*** Opening Material shown ***

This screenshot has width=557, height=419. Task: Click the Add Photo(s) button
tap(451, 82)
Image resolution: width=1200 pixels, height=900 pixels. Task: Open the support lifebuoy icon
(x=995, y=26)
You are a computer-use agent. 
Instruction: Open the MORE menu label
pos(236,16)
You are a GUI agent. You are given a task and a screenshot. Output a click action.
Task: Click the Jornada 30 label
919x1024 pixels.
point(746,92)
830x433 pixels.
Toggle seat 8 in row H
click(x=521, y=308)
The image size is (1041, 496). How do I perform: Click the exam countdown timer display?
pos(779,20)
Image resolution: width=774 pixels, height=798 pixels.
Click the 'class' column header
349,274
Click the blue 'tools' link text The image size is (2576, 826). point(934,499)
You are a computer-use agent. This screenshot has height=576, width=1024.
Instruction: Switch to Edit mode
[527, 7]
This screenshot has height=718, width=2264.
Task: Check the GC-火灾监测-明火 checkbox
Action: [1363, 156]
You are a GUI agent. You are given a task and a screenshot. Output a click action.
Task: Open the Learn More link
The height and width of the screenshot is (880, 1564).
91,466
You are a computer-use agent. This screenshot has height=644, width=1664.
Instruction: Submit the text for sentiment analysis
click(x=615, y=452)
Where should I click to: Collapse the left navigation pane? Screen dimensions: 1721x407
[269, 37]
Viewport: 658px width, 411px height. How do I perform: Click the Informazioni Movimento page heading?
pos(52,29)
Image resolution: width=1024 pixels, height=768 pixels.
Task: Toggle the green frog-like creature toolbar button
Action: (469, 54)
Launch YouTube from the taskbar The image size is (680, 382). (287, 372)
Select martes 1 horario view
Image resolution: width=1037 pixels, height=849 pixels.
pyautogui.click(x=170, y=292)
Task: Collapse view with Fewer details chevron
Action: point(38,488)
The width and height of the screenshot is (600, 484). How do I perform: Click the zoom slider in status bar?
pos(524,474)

*** Closing Material shown ***

Exercise details
Every line of the records above where the string "agent" is found should be copied.

Written answer
You are a computer-use agent. 
You are a GUI agent. You are given a task and a screenshot. Output a click action.
You are a computer-use agent. This screenshot has height=576, width=1024.
You are a GUI agent. You are given a task and a screenshot. Output a click action.
You are a computer-use agent. This screenshot has height=644, width=1664.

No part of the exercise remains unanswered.